For the next few weeks, TechCrunch’s robotics newsletter Actuator will be running Q&As with some of the top minds in robotics. Subscribe here for future updates.
Part 1: CMU’s Matthew Johnson-Roberson
Part 2: Toyota Research Institute’s Max Bajracharya and Russ Tedrake
Part 3: Meta’s Dhruv Batra
Part 4: Boston Dynamics’ Aaron Saunders
Ken Goldberg is a professor and the William S. Floyd Jr. Distinguished Chair in Engineering at UC Berkeley, a co-founder and chief scientist at robotics parcel sorting startup Ambidextrous and a fellow at IEEE.
What role(s) will generative AI play in the future of robotics?
Although the rumblings started a bit earlier, 2023 will be remembered as the year when generative AI transformed Robotics. Large language models like ChatGPT can allow robots and humans to communicate in natural language. Words evolved over time to represent useful concepts from “chair” to “chocolate” to “charisma.” Roboticists also discovered that large Vision-Language-Action models can be trained to facilitate robot perception and to control the motions of robot arms and legs. Training requires vast amounts of data so labs around the world are now collaborating to share data. Results are pouring in and although there are still open questions about generalization, the impact will be profound.
Another exciting topic is “Multi-Modal models” in two senses of multi-modal:
- Multi-Modal in combining different input modes, e.g. Vision and Language. This is now being extended to include Tactile and Depth sensing, and Robot Actions.
- Multi-Modal in terms of allowing different actions in response to the same input state. This is surprisingly common in robotics; for example there are many ways to grasp an object. Standard deep models will “average” these grasp actions which can produce very poor grasps. One very exciting way to preserve multi-modal actions is Diffusion Policies, developed by Shuran Song, now at Stanford.
What are your thoughts on the humanoid form factor?
I’ve always been skeptical about humanoids and legged robots, as they can be overly sensational and inefficient, but I’m reconsidering after seeing the latest humanoids and quadrupeds from Boston Dynamics, Agility and Unitree. Tesla has the engineering skills to develop low-cost motors and gearing systems at scale. Legged robots have many advantages over wheels in homes and factories to traverse steps, debris and rugs. Bimanual (two-armed) robots are essential for many tasks, but I still believe that simple grippers will continue to be more reliable and cost-effective than five-fingered robot hands.

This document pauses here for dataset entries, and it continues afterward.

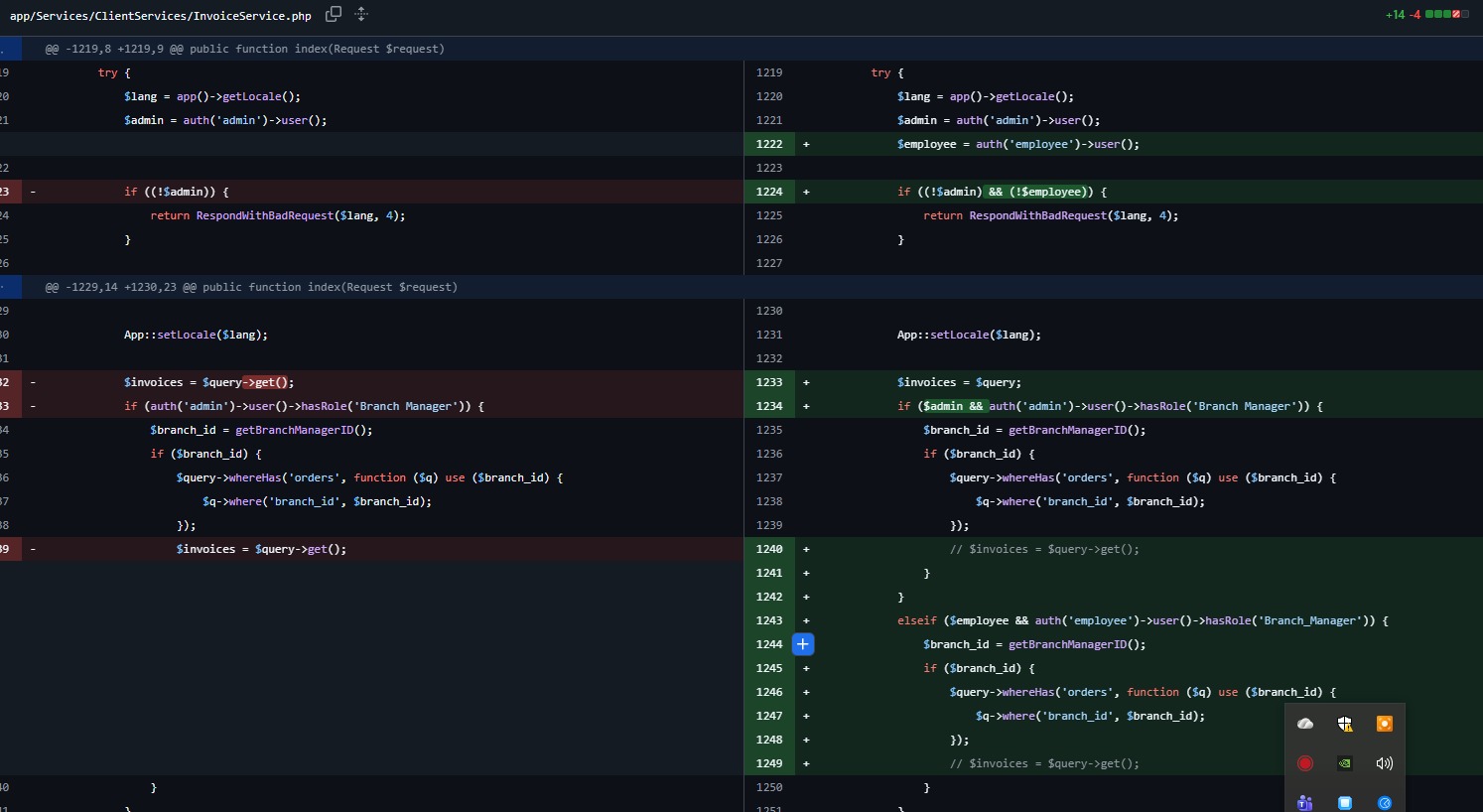
Task: Open the speaker volume tray icon
Action: pyautogui.click(x=1385, y=763)
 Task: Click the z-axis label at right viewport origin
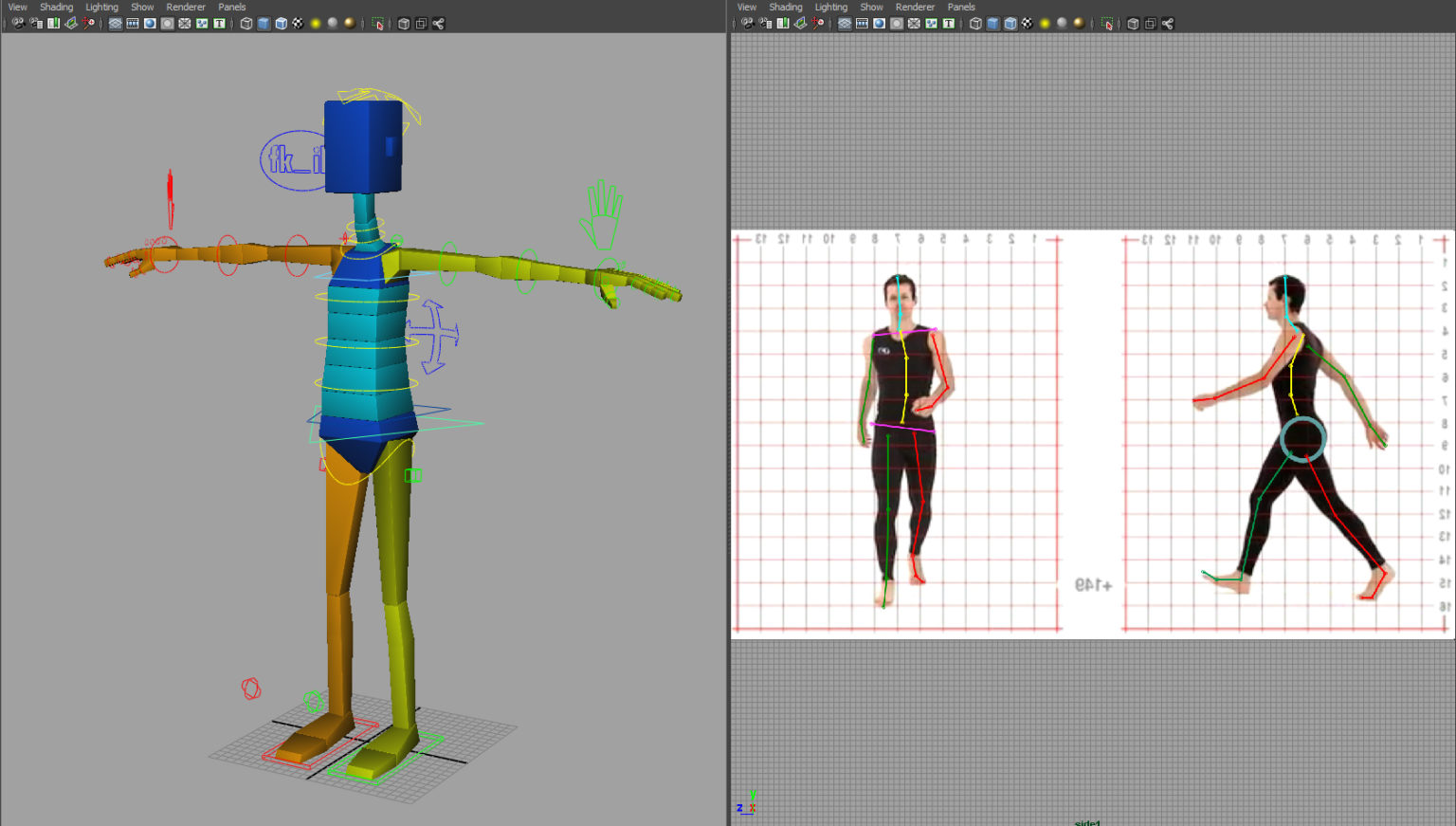[x=739, y=808]
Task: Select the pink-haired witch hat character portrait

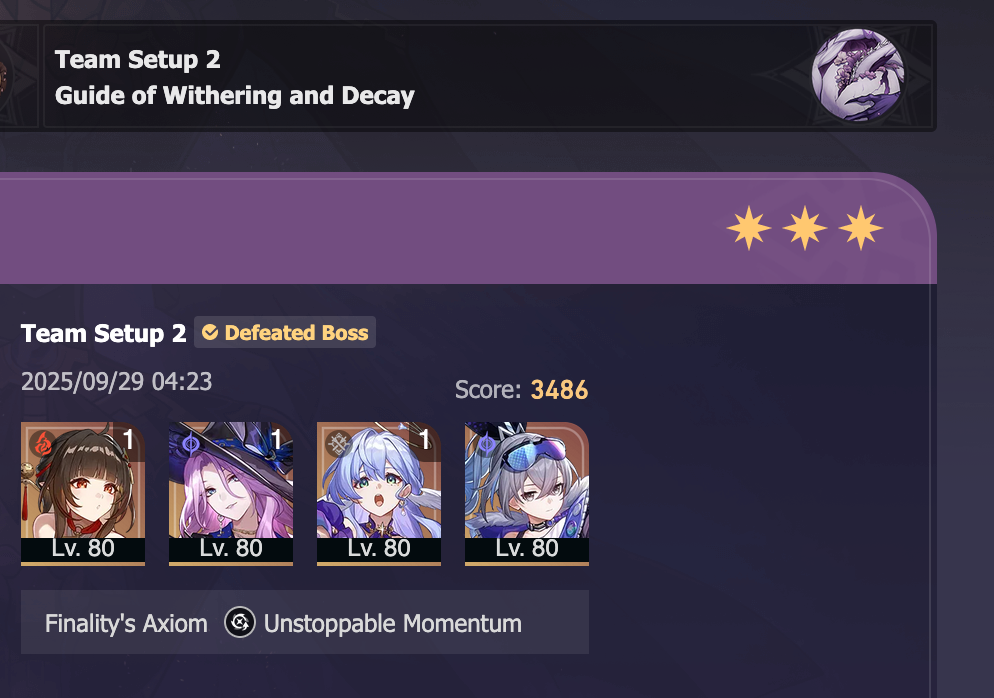Action: (231, 493)
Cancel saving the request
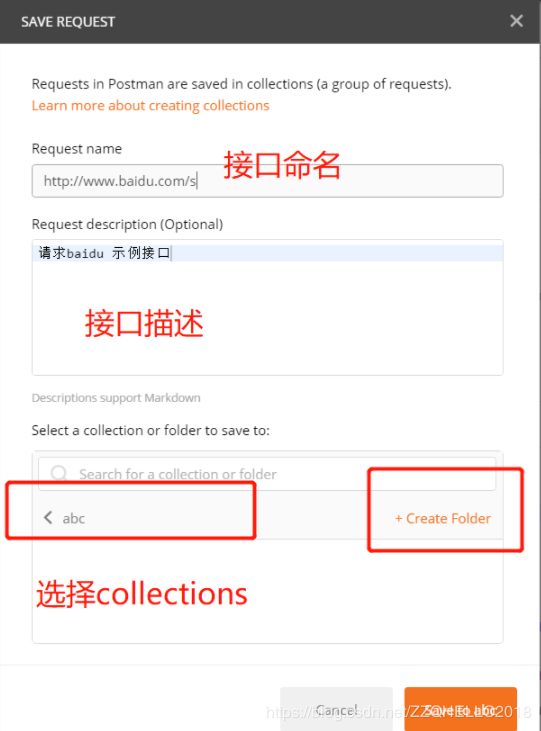This screenshot has height=731, width=541. pos(336,710)
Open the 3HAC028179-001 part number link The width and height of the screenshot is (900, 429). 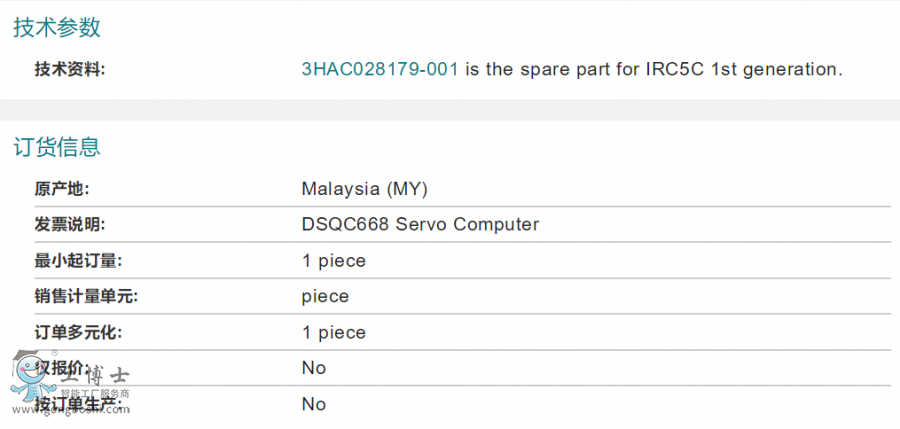pos(380,69)
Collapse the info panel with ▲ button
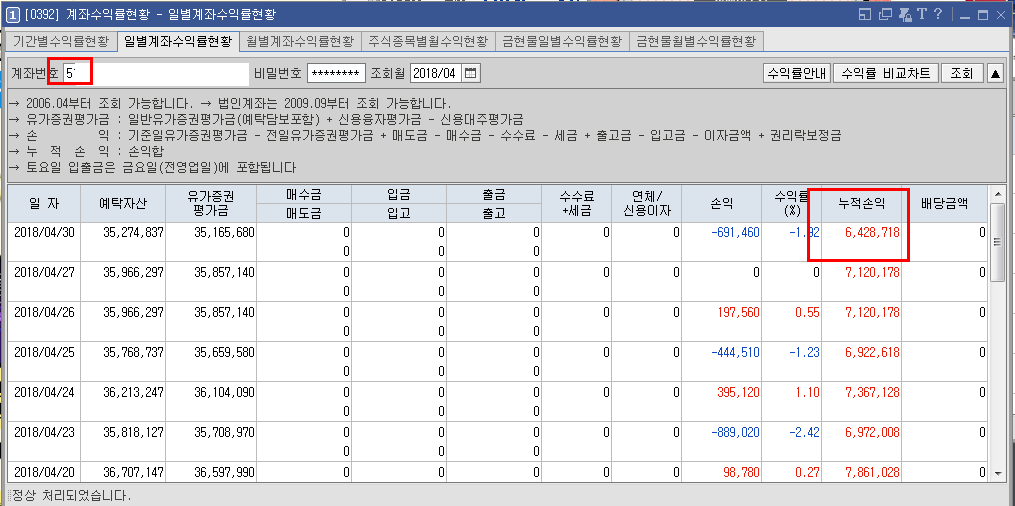 995,74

Following manufacturing and warehouses, what is the next major category for robotics?
After the recent union wage settlements, I think we’ll see many more robots in manufacturing and warehouses than we have today. Recent progress in self-driving taxis has been impressive, especially in San Francisco where driving conditions are more complex than Phoenix. But I’m not convinced that they can be cost-effective. For robot-assisted surgery, researchers are exploring “Augmented Dexterity” — where robots can enhance surgical skills by performing low-level subtasks such as suturing.
How far out are true general-purpose robots?
I don’t expect to see true AGI and general-purpose robots in the near future. Not a single roboticist I know worries about robots stealing jobs or becoming our overlords.
Will home robots (beyond vacuums) take off in the next decade?
I predict that within the next decade we will have affordable home robots that can declutter — pick up things like clothes, toys and trash from the floor and place them into appropriate bins. Like today’s vacuum cleaners, these robots will occasionally make mistakes, but the benefits for parents and senior citizens will outweigh the risks.
What important robotics story/trend isn’t getting enough coverage?
Robot motion planning. This is one of the oldest subjects in robotics — how to control the motor joints to move the robot tool and avoid obstacles. Many think this problem has been solved, but it hasn’t.
Robot “singularities” are a fundamental problem for all robot arms; they are very different from Kurzweil’s hypothetical point in time when AI surpasses humans. Robot singularities are points in space where a robot stops unexpectedly and must be manually reset by a human operator. Singularities arise from the math needed to convert desired straight-line motion of the gripper into the corresponding motions for each of the six robot joint motors. At certain points in space, this conversion becomes unstable (similar to a divide-by-zero error), and the robot needs to be reset.
For repetitive robot motions, singularities can be avoided by tedious manual fine-tuning of repetitive robot motions to adjust them such that they never encounter singularities. Once such motions are determined, they are repeated over and over again. But for the growing generation of applications where robot motions are not repetitive, including palletizing, bin-picking, order fulfillment and package sorting, singularities are common. They are a well-known and fundamental problem as they disrupt robot operations at unpredictable times (often several times per hour). I co-founded a new startup, Jacobi Robotics, that implements efficient algorithms that are *guaranteed* to avoid singularities. This can significantly increase reliability and productivity for all robots.